This honest and funny guest post was written by Jane London, co-host of the Dom and Jane Show on Mix 100 in Denver — www.mix100.com. Jane also writes  a blog, Present Tense: www.janelondon.wordpress.com:

I am an introvert.  According to Myers-Briggs testing, an INTJ.  I’ve also been a morning radio host for over 25 years.  In order to thrive, I’ve had to master the art of faking extroversion.
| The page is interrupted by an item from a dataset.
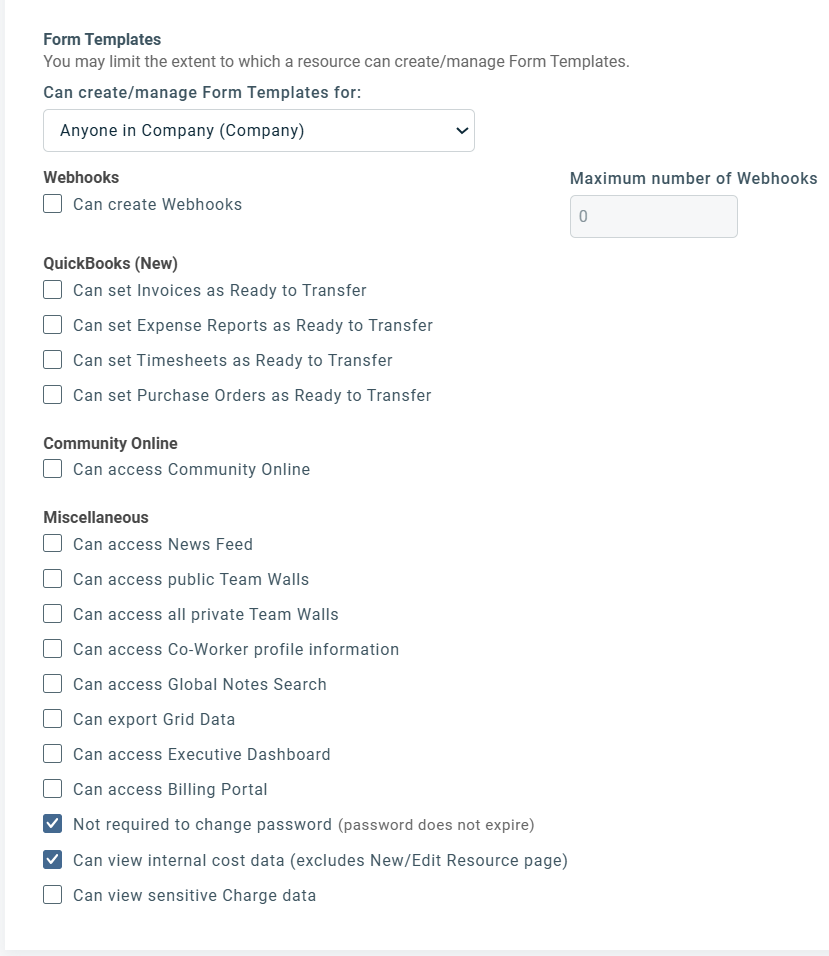
Task: Check Can access public Team Walls
Action: point(53,580)
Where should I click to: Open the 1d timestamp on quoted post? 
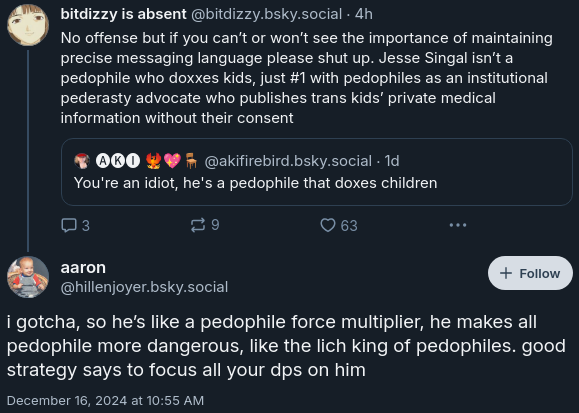click(x=392, y=161)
I was so shy as a kid that my mom pulled me out of kindergarten for a year.  Early in my radio career my boss sent me to a Dale Carnegie course, hoping it would remedy my obvious discomfort during public appearances.

I’ve often described myself as ‘socially retarded’ and yet, the majority of my friends and co-workers look at me in utter disbelief when I tell them that I’m shy and introverted.  I’m a very good faker.
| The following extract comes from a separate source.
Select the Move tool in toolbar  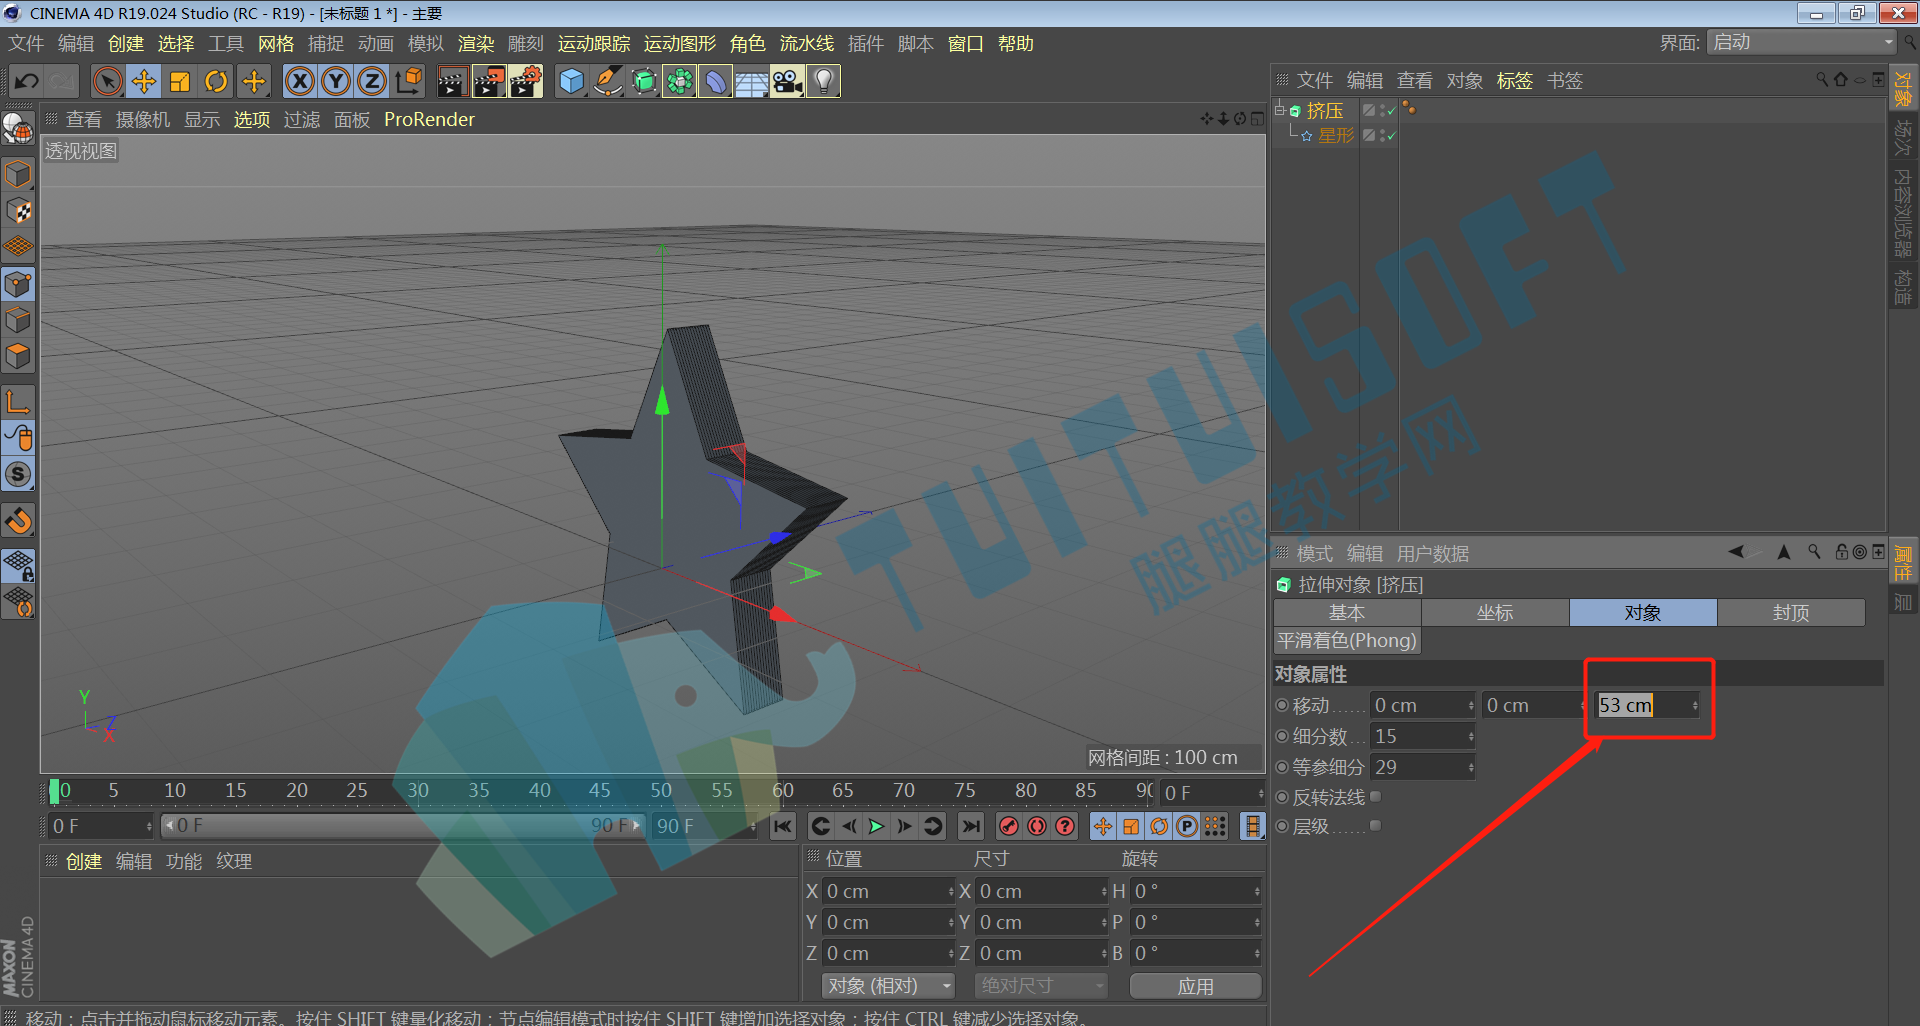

I began college as an English major, morphed into journalism and ended up reading the news on the college radio station.  I was a reporter who hated talking to sources, but loved the solitude of the broadcast booth.  Like most of my fellow introverts, I have plenty to say, but I prefer to say it via the written word or to a select few friends and co-workers.  That’s the beauty of radio; just a few of us in a room, talking to each other with a microphone.  Easy, right?

I love my job, but I dread public appearances.  Over the years, I’ve made it clear to my co-workers and supervisors that I can work a crowd for no more than two hours.  I know my limits and I strictly enforce them for my benefit and the benefit of the radio station.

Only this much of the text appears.